• **Records shown**
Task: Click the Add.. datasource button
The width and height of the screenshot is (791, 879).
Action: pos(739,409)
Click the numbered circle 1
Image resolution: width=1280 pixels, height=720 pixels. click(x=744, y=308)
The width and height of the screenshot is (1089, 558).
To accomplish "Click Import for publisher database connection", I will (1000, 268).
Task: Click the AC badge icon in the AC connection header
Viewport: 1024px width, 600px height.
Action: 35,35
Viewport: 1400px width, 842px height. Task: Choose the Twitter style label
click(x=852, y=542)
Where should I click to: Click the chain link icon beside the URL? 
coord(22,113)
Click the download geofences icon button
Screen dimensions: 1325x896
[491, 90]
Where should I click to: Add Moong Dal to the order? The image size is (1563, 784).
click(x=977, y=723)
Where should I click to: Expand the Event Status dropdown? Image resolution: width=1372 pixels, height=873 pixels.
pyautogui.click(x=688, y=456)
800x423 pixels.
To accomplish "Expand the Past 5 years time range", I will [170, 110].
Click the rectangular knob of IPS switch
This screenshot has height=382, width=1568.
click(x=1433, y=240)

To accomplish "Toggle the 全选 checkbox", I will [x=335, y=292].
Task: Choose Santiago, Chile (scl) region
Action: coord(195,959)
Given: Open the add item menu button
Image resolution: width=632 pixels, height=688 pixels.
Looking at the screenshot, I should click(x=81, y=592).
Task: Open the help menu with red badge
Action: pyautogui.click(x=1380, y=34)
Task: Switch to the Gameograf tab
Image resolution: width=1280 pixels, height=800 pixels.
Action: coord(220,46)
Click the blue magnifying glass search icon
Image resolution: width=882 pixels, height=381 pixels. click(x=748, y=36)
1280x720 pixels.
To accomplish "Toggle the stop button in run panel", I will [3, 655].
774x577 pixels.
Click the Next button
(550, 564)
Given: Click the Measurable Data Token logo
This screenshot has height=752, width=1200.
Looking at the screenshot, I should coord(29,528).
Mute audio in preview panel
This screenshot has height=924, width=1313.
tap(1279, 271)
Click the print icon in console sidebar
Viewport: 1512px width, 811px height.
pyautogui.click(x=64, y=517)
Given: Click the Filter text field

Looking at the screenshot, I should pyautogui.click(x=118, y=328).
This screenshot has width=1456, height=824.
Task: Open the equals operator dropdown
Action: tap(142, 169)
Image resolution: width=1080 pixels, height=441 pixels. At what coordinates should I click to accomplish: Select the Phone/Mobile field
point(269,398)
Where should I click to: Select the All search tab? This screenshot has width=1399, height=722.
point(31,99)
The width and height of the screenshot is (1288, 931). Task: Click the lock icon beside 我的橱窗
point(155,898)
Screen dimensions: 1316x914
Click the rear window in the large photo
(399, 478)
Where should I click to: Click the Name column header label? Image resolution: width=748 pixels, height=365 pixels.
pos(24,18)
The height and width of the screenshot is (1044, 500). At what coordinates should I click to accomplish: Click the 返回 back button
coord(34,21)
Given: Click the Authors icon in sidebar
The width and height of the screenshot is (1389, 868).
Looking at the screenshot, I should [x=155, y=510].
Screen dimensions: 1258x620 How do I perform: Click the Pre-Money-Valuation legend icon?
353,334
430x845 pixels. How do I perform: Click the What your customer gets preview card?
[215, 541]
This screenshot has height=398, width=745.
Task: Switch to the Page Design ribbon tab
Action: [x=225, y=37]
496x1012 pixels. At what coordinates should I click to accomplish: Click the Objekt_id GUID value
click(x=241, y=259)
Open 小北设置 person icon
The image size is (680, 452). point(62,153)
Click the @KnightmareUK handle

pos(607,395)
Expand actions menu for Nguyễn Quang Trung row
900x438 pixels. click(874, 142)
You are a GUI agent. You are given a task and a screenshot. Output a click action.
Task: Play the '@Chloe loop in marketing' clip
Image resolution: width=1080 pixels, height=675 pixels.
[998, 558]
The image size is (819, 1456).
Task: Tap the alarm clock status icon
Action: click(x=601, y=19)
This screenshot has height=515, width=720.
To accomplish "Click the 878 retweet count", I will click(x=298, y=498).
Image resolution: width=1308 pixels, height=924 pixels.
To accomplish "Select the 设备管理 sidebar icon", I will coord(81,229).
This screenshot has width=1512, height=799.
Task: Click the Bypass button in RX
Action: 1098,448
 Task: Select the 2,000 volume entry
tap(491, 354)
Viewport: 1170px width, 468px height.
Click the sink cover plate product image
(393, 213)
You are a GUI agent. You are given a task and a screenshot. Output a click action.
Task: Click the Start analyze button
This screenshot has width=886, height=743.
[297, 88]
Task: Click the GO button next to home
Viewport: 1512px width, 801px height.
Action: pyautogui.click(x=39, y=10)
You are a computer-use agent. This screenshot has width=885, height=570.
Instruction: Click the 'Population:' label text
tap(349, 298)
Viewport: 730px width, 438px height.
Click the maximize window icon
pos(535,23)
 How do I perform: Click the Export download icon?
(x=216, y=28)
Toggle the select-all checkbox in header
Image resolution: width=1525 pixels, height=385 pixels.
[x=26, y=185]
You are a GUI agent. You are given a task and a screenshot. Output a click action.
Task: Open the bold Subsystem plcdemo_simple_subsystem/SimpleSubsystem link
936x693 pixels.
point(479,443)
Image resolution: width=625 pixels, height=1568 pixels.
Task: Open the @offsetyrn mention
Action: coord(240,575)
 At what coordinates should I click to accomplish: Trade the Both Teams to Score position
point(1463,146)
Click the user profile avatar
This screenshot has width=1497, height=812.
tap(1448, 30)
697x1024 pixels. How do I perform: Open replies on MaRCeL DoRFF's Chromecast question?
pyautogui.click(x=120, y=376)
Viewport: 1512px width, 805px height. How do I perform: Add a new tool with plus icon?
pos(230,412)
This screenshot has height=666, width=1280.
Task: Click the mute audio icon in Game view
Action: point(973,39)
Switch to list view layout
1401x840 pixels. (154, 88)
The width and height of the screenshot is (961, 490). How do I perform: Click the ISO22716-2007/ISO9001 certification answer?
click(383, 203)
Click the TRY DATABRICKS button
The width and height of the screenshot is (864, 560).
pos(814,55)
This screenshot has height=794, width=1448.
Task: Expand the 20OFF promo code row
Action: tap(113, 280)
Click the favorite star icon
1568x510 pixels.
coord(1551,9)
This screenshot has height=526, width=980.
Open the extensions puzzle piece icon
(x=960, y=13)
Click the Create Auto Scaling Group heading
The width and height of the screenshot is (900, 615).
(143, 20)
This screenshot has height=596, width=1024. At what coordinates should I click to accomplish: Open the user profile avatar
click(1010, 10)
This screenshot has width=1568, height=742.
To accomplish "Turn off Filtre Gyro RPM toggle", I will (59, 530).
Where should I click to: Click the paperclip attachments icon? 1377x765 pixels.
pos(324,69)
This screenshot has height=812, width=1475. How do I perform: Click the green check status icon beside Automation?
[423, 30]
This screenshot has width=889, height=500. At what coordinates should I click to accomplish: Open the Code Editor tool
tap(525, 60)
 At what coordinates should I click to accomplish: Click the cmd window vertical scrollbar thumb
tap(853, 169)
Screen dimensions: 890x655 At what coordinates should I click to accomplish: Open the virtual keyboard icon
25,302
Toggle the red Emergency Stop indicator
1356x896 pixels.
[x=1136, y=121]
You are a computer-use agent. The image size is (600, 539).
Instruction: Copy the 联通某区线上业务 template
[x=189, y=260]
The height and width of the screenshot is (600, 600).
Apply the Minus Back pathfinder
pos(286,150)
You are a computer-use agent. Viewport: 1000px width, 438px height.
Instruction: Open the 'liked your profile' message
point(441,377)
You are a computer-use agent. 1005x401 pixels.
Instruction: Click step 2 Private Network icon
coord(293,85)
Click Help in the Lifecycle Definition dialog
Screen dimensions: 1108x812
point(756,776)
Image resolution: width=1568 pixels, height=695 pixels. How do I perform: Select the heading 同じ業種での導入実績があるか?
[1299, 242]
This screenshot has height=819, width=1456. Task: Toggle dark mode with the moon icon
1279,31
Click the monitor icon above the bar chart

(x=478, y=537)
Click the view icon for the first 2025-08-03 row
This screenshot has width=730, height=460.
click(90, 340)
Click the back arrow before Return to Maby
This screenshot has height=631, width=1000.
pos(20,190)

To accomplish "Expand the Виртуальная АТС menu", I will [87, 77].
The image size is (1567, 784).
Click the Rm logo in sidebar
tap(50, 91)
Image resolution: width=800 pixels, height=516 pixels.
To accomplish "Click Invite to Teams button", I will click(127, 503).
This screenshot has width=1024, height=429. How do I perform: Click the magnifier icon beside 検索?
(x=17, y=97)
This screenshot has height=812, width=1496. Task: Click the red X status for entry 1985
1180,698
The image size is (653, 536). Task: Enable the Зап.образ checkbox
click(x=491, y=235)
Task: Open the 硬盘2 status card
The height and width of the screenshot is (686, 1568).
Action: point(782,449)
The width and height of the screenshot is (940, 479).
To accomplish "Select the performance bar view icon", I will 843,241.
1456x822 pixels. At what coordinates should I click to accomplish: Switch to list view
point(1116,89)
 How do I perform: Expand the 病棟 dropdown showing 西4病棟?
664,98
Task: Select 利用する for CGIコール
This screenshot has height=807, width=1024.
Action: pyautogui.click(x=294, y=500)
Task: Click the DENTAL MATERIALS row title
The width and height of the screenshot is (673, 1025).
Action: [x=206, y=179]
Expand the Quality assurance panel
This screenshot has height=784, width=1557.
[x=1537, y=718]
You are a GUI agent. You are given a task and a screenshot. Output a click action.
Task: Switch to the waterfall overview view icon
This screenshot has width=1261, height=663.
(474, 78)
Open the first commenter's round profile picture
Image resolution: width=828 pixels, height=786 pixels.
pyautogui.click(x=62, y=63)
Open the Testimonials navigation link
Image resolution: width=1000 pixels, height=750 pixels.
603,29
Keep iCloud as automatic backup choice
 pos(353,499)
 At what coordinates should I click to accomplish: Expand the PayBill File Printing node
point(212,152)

• **Problem details**
Copy the entries word for word from the line with "Given: Click the Measurable Data Token logo" up to and including the line with "coord(34,21)".

• **Response**
Given: Click the Measurable Data Token logo
This screenshot has height=752, width=1200.
Looking at the screenshot, I should coord(29,528).
Mute audio in preview panel
This screenshot has height=924, width=1313.
tap(1279, 271)
Click the print icon in console sidebar
Viewport: 1512px width, 811px height.
pyautogui.click(x=64, y=517)
Given: Click the Filter text field

Looking at the screenshot, I should pyautogui.click(x=118, y=328).
This screenshot has width=1456, height=824.
Task: Open the equals operator dropdown
Action: tap(142, 169)
Image resolution: width=1080 pixels, height=441 pixels. At what coordinates should I click to accomplish: Select the Phone/Mobile field
point(269,398)
Where should I click to: Select the All search tab? This screenshot has width=1399, height=722.
point(31,99)
The width and height of the screenshot is (1288, 931). Task: Click the lock icon beside 我的橱窗
point(155,898)
Screen dimensions: 1316x914
Click the rear window in the large photo
(399, 478)
Where should I click to: Click the Name column header label? Image resolution: width=748 pixels, height=365 pixels.
pos(24,18)
The height and width of the screenshot is (1044, 500). At what coordinates should I click to accomplish: Click the 返回 back button
coord(34,21)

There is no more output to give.